> [Source excerpt]:
===============

Maximum likelihood using simulated annealing

Question

I have a sequence of random variable $Y_i=X_i\eta_{i}$ where $X_i \sim \mathcal{P}(\lambda)$ and are independent, $\eta _i \sim \mathcal{N}(0,1)$ also, and a set of values $(y_1,...,y_n)$. I would like to find the best parameter $\lambda$ that maximizes the likelihood function defined as :
$\mathcal{L}_{\lambda}(y_1,...y_n)=\prod\limits_{i=1}^{n}\mathcal{L}_{\lambda}(y_i)=\prod\limits_{i=1}^{n}\int\mathcal{L}_{\lambda}(y_i /x_i)\mathcal{L}_{\lambda}(x_i)dx_i=\prod\limits_{i=1}^{n}\int\frac{e^\frac{-y_i^{2}}{2x_i^{2}}}{\sqrt{2\pi}x_i}\lambda e^{-\lambda x_i}dx_i=\prod\limits_{i=1}^{n}\mathbb{E}(\frac{e^\frac{-y_i^{2}}{2X_i^{2}}}{\sqrt{2\pi}X_i})=\mathbb{E}(\prod\limits_{i=1}^{n}\frac{e^\frac{-y_i^{2}}{2X_i^{2}}}{\sqrt{2\pi}X_i})$
The first problem that i am encountering is that when i plot the expected value above using the approximation $\sum\frac{ \frac{e^\frac{-y_i^{2}}{2X_i^{2}}}{\sqrt{2\pi}X_i}}{N}$ with respect to different values of $\lambda $, i find that it is a decreasing function and that a value of $\lambda$ close to $0$ is a solution to my problem. This seems strange because i am asked to find the best parameter $\lambda$ using the simulated annealing algorithm. Also, the calculations i am doing to evaluate the likelihood function for a certain $(y_1,...,y_n)$ are really heavy, which makes the simulated annealing algorithm obsolete. Can anyone help me? thanks

Answer 1

Here is an approach using Mathematica.

===============

> [Given records]:
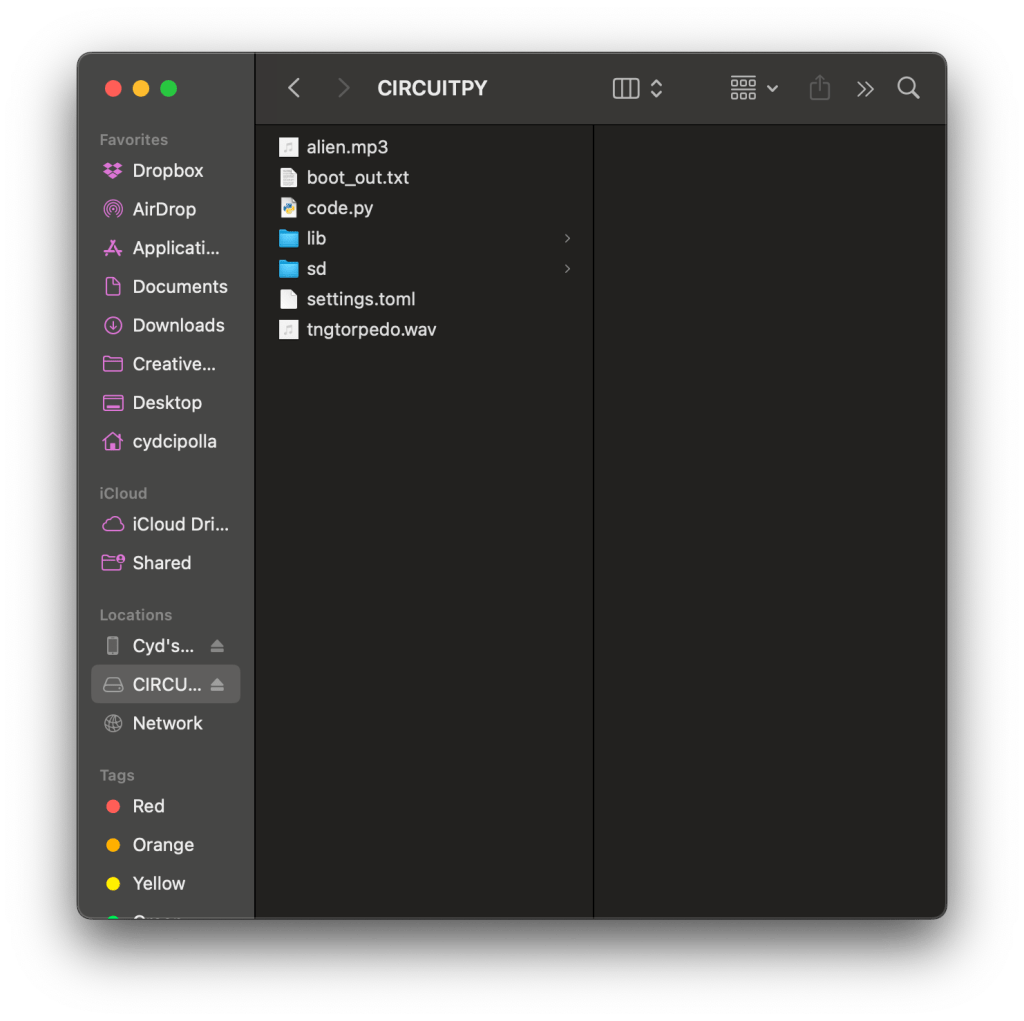The image size is (1024, 1021).
Task: Expand the sd folder chevron
Action: [567, 269]
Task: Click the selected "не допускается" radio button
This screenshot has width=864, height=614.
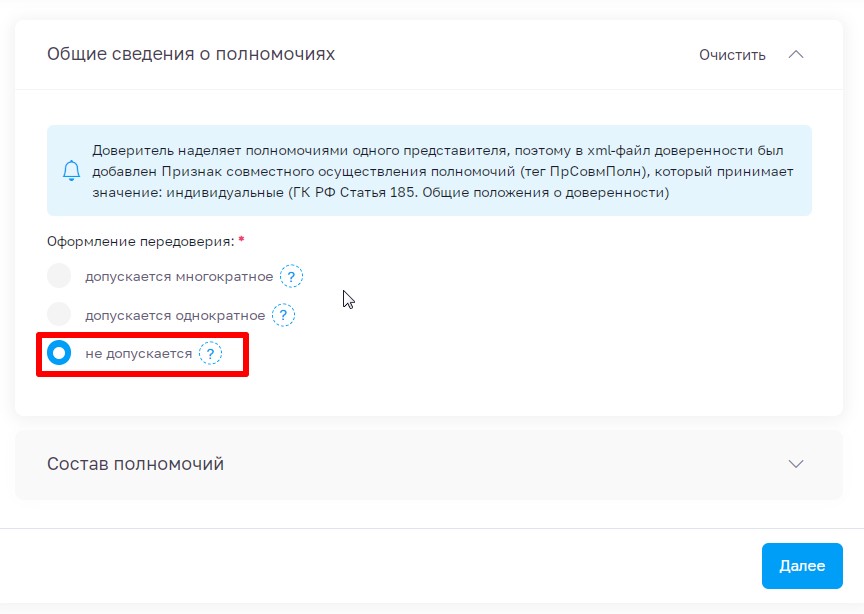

===============

> [Requests]:
[a] Answer these questions about the maximum likelihood thread, one per line:
(i) Which distribution does $\eta_i$ follow?
(ii) With which algorithm is the poster asked to find the best parameter $\lambda$?
(iii) Which software does Answer 1 use for its approach?
[b] Pick up the maximum likelihood thread after its final line and continue it.

> [The replies]:
[a]
(i) The standard normal distribution, $\mathcal{N}(0,1)$.
(ii) The simulated annealing algorithm.
(iii) Mathematica.

[b]
First construct the density function for $Y_i$:

PDF[TransformedDistribution[x z, {x \[Distributed] ExponentialDistribution[\[Lambda]], 
   z \[Distributed] NormalDistribution[0, 1]}], y]

$$\begin{array}{cc} \{ & \begin{array}{cc} \frac{\lambda G_{0,3}^{3,0}\left(\frac{y^2 \lambda ^2}{8}| \begin{array}{c} 0,0,\frac{1}{2} \\ \end{array} \right)}{2 \sqrt{2} \pi } & y\neq 0 \\ \frac{\lambda G_{0,3}^{3,0}\left(\frac{y^2 \lambda ^2}{8}| \begin{array}{c} 0,0,\frac{1}{2} \\ \end{array} \right)}{\sqrt{2} \pi } & y=0 \\ \end{array} \\ \end{array}$$

Now in the following we assume that no value of $Y_i$ is exactly zero:

(* Generate some data *)
SeedRandom[12345];
\[Lambda]0 = 3;
n = 100;
x = RandomVariate[ExponentialDistribution[\[Lambda]0], n];
z = RandomVariate[NormalDistribution[], n];
y = x z;

(* Log likelihood *)
logL = n Log[\[Lambda]] - (3 n/2) Log[2] - n Log[\[Pi]] + 
   Sum[Log[MeijerG[{{}, {}}, {{0, 0, 1/2}, {}}, (
      y[[i]]^2 \[Lambda]^2)/8]], {i, n}];

(* Method of moments estimate *)
\[Lambda]Initial = Sqrt[2]/StandardDeviation[y]
(* 3.159259259137787 *)

(* Maximum likelihood estimate *)
mle = FindMaximum[{logL, \[Lambda] > 0}, {\[Lambda], \[Lambda]Initial}]
(* {33.75465530200371,{\[Lambda] -> 2.7946001175877813}} *)
(* Alternative (but slower) *)
(* mle=NMaximize[{logL,\[Lambda]>0},\[Lambda],Method -> "SimulatedAnnealing"] *)

(* Check to see if first partial derivative is approximately zero *)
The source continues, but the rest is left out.